Failure Handling and Recovery

Sub-Agent Timeout

If a sub-agent takes too long (stuck in a loop, overly broad search), the orchestrator can kill it and either retry with a more specific prompt or skip that sub-task entirely.

Wrong Results

If the returned summary seems incomplete or contradictory, the orchestrator can spawn a new agent with a refined brief. "The previous search missed test files -- please also check the __tests__ directory."

Tool Errors

If a sub-agent's tool calls fail (file not found, command error), the sub-agent handles it within its own loop. If it can't recover, it reports the failure. The orchestrator decides whether to retry or adapt.

Context Overflow

If a sub-agent's context window fills up before it finishes, it returns a partial result with what it found so far. The orchestrator can spawn a continuation agent to pick up where it left off.

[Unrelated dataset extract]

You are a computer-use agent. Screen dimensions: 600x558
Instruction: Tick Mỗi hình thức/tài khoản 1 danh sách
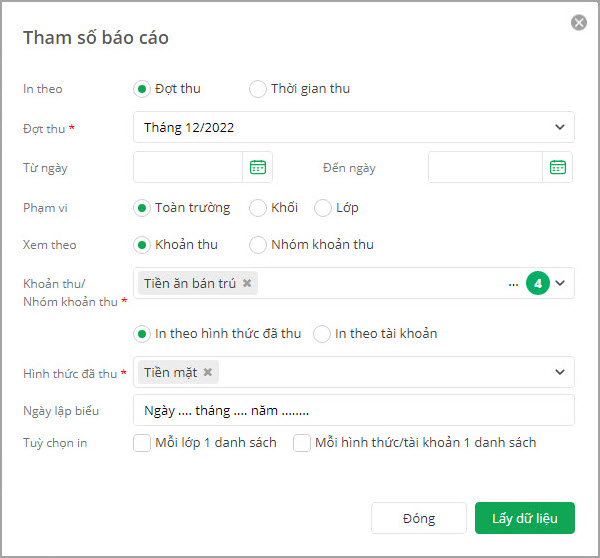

Parallel vs. Sequential: When to Use Which

Parallel Execution

Use when tasks are independent

  • "Research the auth system" + "Check test coverage" -- no shared data dependency
  • "Refactor module A" + "Refactor module B" -- different files, no conflicts
  • "Search for security issues" + "Audit performance" -- different concerns, same codebase
Benefit: Wall-clock time = slowest agent, not sum of all agents

Sequential Execution

Use when later tasks depend on earlier results

  • "Understand the schema" then "Write migration based on schema" -- B needs A's output
  • "Identify bug location" then "Fix the bug" -- must find before fixing
  • "Write implementation" then "Review implementation" -- review needs the code
Benefit: Each agent builds on confirmed results from prior agents

Frequently Asked Questions

When should a coding agent delegate to sub-agents instead of doing everything itself?

Delegation pays off when the main agent's context window would overflow from intermediate results, when independent tasks can run in parallel to save wall-clock time, or when a task requires a different expertise profile (e.g., a read-only search vs. a code modification). If the task is linear and fits in context, a single agent loop is simpler and faster.

How do sub-agents avoid conflicting file edits?

The two main strategies are role-based separation and worktree isolation. Role-based separation assigns different files or directories to each agent. Worktree isolation gives each agent its own copy of the repository via git worktrees, so they can edit the same files independently and merge changes afterward, much like parallel feature branches.

Can sub-agents spawn their own sub-agents?

In principle yes, but in practice this is usually limited to one level of nesting. Deeply nested delegation creates hard-to-debug chains, makes error recovery complex, and multiplies token costs. Most implementations cap recursion depth to keep the system predictable.

What happens to the sub-agent's context after it finishes?

The sub-agent's full internal context (all the files it read, searches it ran, intermediate reasoning) is discarded. Only the final summary it produces is returned to the orchestrator. This is the key benefit: the orchestrator gets a concise result without paying the context cost of all that exploration.

How does multi-agent coordination differ from microservices?

Both decompose complex work into independent units, but the communication model is different. Microservices use defined APIs and persistent state. Multi-agent systems use natural language prompts and ephemeral context windows. Sub-agents are stateless and short-lived, more like serverless functions than long-running services.